Former RBS Chief Executive Fred Goodwin, who has shouldered the blame for the bank's rapid demise from national treasure to national disgrace, is likely to be called, dealing another blow to the lender's efforts to draw a line under its troubled past.

RBS, which is now 70 percent state owned, has always denied any wrongdoing and said its former bosses did not act illegally. "We continue to strongly defend these claims," the bank said in a statement.

"We have always been clear that the bank is open to exploring an out of court resolution to matters, consistent with our legal obligations," RBS said.

The bank flew in commercial dispute resolution specialists from the United States and New Zealand to mediate at The Grove, one of the sources said, demonstrating the lender's desire to avoid a lengthy stint in court.

"We all thought we were going to get a deal," said another source at the talks. "The strategies are going to evolve over the coming months, but I think the parties are too far apart to get a deal."

Scheduled to begin in March, the case comes just as RBS is preparing to settle a record U.S. fine for mis-selling mortgage bonds before the crisis and shows how deeply the 2008 financial crisis haunts what was once the world's biggest bank by assets.

The investor lawsuit says RBS made no mention in its prospectus for the cash call that its capital levels had fallen below the regulatory minimum; that the government had ordered the bank to raise the cash, or that RBS was already using $11.9 billion of "secret" loans from the U.S. Federal Reserve.

INFORMATION TRAIL

The first part of the trial to establish if RBS must compensate shareholders is scheduled to last six months.

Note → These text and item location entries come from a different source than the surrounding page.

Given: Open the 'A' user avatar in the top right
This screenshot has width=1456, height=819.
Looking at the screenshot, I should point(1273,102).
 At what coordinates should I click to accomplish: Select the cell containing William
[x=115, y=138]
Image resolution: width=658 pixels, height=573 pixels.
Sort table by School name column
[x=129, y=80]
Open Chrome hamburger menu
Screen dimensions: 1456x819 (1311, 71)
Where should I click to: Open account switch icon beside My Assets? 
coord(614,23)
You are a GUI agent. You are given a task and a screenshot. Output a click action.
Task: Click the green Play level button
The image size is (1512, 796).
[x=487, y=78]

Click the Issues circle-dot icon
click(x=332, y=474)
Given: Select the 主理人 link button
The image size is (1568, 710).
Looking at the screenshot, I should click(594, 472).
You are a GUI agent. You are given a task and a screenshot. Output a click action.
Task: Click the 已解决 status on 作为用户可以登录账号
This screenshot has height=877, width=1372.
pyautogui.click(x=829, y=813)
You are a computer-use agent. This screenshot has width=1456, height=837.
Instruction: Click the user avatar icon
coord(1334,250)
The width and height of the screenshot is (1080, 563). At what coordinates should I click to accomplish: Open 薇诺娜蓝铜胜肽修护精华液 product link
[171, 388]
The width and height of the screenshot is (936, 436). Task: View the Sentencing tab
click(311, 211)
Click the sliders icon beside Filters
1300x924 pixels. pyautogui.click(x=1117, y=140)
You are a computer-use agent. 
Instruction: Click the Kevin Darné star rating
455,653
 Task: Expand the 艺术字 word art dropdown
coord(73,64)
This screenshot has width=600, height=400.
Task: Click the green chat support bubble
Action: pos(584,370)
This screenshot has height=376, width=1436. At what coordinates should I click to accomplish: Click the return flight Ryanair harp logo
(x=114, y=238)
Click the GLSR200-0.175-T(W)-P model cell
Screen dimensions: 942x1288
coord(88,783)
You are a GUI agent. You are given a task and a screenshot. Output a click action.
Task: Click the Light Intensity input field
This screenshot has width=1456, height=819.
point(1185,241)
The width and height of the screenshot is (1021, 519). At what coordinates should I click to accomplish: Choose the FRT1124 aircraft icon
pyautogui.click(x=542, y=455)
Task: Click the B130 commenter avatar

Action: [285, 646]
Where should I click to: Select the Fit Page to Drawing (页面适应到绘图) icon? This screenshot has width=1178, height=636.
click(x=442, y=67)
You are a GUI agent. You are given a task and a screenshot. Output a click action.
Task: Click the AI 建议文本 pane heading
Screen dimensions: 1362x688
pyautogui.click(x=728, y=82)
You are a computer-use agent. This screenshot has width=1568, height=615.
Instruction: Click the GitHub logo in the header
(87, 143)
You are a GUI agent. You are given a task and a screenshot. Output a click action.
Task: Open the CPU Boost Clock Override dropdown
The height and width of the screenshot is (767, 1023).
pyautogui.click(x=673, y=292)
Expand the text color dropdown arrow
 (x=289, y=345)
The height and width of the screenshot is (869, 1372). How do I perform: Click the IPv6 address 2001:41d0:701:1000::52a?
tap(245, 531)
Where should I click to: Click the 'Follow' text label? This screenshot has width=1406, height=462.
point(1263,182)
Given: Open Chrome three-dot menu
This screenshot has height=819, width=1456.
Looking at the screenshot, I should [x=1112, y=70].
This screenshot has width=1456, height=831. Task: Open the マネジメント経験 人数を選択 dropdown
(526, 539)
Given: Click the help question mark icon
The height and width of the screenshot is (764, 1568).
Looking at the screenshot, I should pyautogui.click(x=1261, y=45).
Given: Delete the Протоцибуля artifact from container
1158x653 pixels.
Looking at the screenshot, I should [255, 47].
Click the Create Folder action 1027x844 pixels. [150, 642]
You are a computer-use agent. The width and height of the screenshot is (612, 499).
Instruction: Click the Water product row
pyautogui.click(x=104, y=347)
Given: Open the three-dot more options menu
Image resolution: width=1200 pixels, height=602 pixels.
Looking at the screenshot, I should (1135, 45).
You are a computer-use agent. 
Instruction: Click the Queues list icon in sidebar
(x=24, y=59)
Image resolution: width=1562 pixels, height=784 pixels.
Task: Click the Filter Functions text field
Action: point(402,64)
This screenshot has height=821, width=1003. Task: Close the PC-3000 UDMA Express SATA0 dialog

If it loses, another case may decide how much it must pay and lengthy appeals are expected, sources close to the matter said.

So far, RBS has been forced to disclose 25 million pieces of information, including private emails and other messages sent by senior executives at the time, to lawyers who are hoping to prove that management deliberately hid evidence of the bank's deteriorating health before shareholders were tapped for cash.

The initial stage of the trial is expected to generate defence and prosecution fees of about 140 million pounds because of the number of claimants and the complexity of the case, according to four sources working on it.

If those estimates are correct, the case will become the most expensive in British legal history, exceeding the almost 100 million pounds of costs incurred during the News Corporation phone-hacking trial.

But some of the bank's shareholders say the U.S.-style shareholder class action suit against RBS is counterproductive and will just delay the point at which the bank can return capital to shareholders by resuming dividend payments.

"Institutional investors suing themselves for the enrichment of the lawyers is bananas but it is what it is," one shareholder, who declined to be named, told Reuters. "It chips away at the investment case, which is the return of surplus capital."

"Analysts typically have a few billion for the Department of Justice (settlement) but they've not had much in for the shareholder litigation ... you could be thinking, what surplus capital?" the investor said.

RBS CEO Ross McEwan has admitted he is worried about the damage the case could inflict on the bank's battered reputation but he has also said he could not agree to a settlement that was unreasonable and is ready to fight if the case reaches court.

"We have to assess this from many angles. One of those is the public reputation but the other one is for our shareholders ... we shouldn't be signing up for something that we don't think is fair," he told reporters this month.

"It will be very public. But so be it."